Integrated approach for the assessment of exposure to and effects of nanomaterials in work environments

Introduction. The rapid spread of nanomaterials (NMs) across various industrial sectors has led to an increasing number of potentially exposed workers, but this has not been accompanied by the development of knowledge about their possible long-term health effects. Several studies have highlighted subclinical effects in worker groups, but due to their exploratory nature, small sample sizes, the absence of a control group, and poor exposure characterization, it was not possible to establish robust causal relationships between exposure and these effects.

Objectives and Methods. To go beyond the application of a mere precautionary principle, an integrated approach is needed that proactively links exposure to early biological effects, allowing for the implementation of effective preventive measures. This approach requires a multi-stage exposure assessment using the appropriate tools and metrics recommended by expert groups,¹ and the evaluation of exposure and effect biomarkers determined in biological matrices collected using non-invasive methods.² This holistic strategy has been pursued and implemented by some research projects, such as NanoExplore,³ and by the INAIL, contributing to the development of standardized methodologies and a harmonized protocol applied to case studies or specific occupational scenarios.
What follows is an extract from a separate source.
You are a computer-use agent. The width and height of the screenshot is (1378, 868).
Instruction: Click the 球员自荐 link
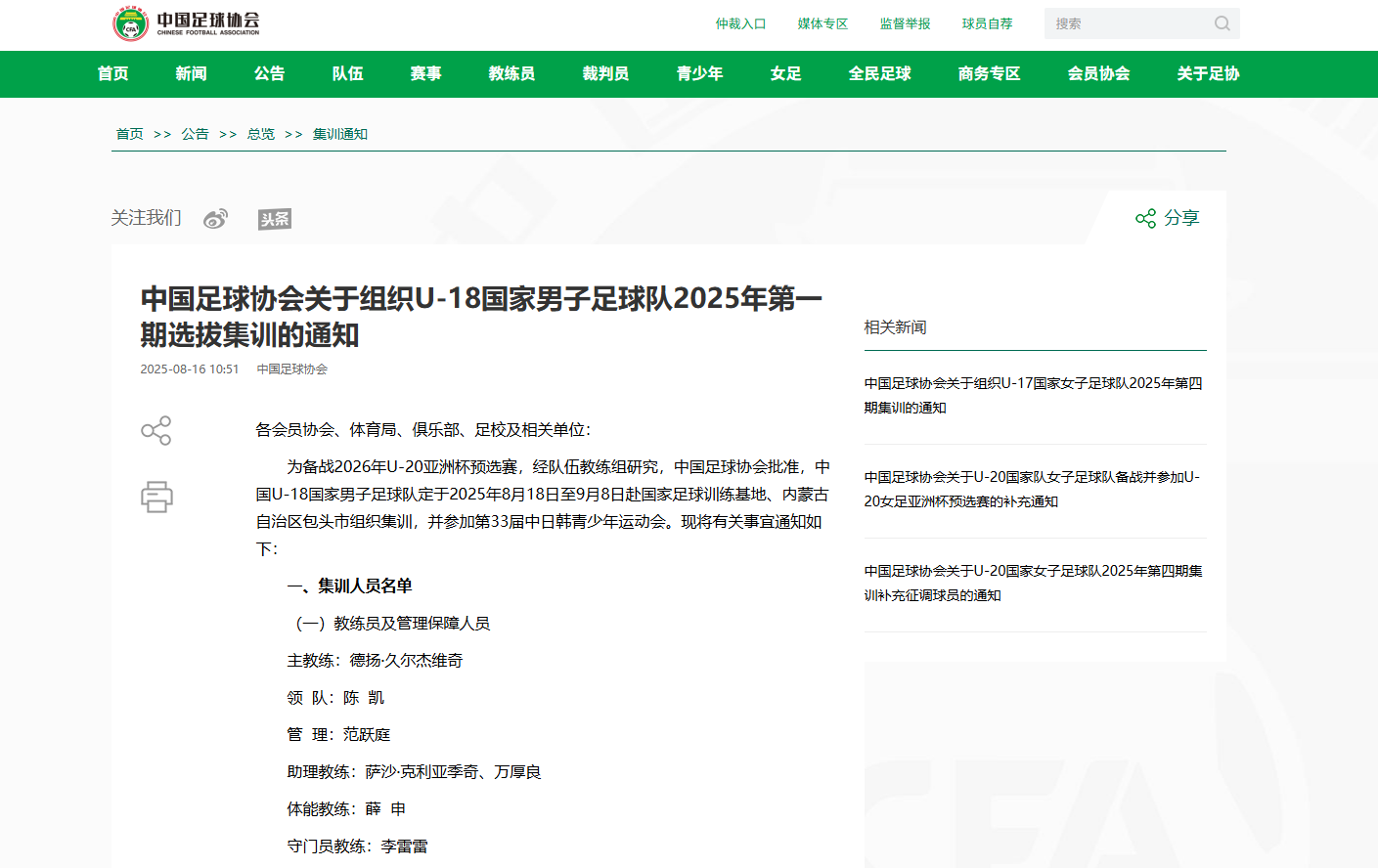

Results and Conclusions. Exposure assessment can currently rely on a multiparametric approach that uses direct monitoring tools (e.g., scanning mobility particle sizer, condensation particle counter), which allow the identification of exposure peaks related to specific tasks or events. These, when combined with transmission electron microscopy or scanning electron microscopy with microanalysis, improve the characterization of exposure. The Nanoparticle Emission Assessment Technique, developed by the National Institute for Occupational Safety and Health, provides a valuable sampling protocol for assessing the release of NMs at workplace. In the nanoExplore Project, changes in effect biomarkers were correlated with more appropriate metrics, such as particle number concentration (PNC), size distribution, or lung-deposited surface area (LDSA). The study have allowed for the identification of positive dose-response relationships between exposure to NMs and biomarkers of inflammation, oxidative stress, or fibrogenesis in exhaled breath condensate (EBC), and between PNC or LDSA and biomarkers and respiratory functional effects.³ Finally, the relationship between an increase in airborne PNC and NM deposition in the respiratory tract, measured in EBC using the nanoparticle tracking analysis technique, was estimated. Such an integrated strategy allows for the definition of causal relationships between exposure and early effects and the estimation of dose-response relationships, representing a paradigm shift in identifying threshold values to guide risk assessment and the definition of safe exposure levels. The adoption of standardized protocols also allows for the creation of a worker registry useful for conducting prospective epidemiological studies in specific occupational settings.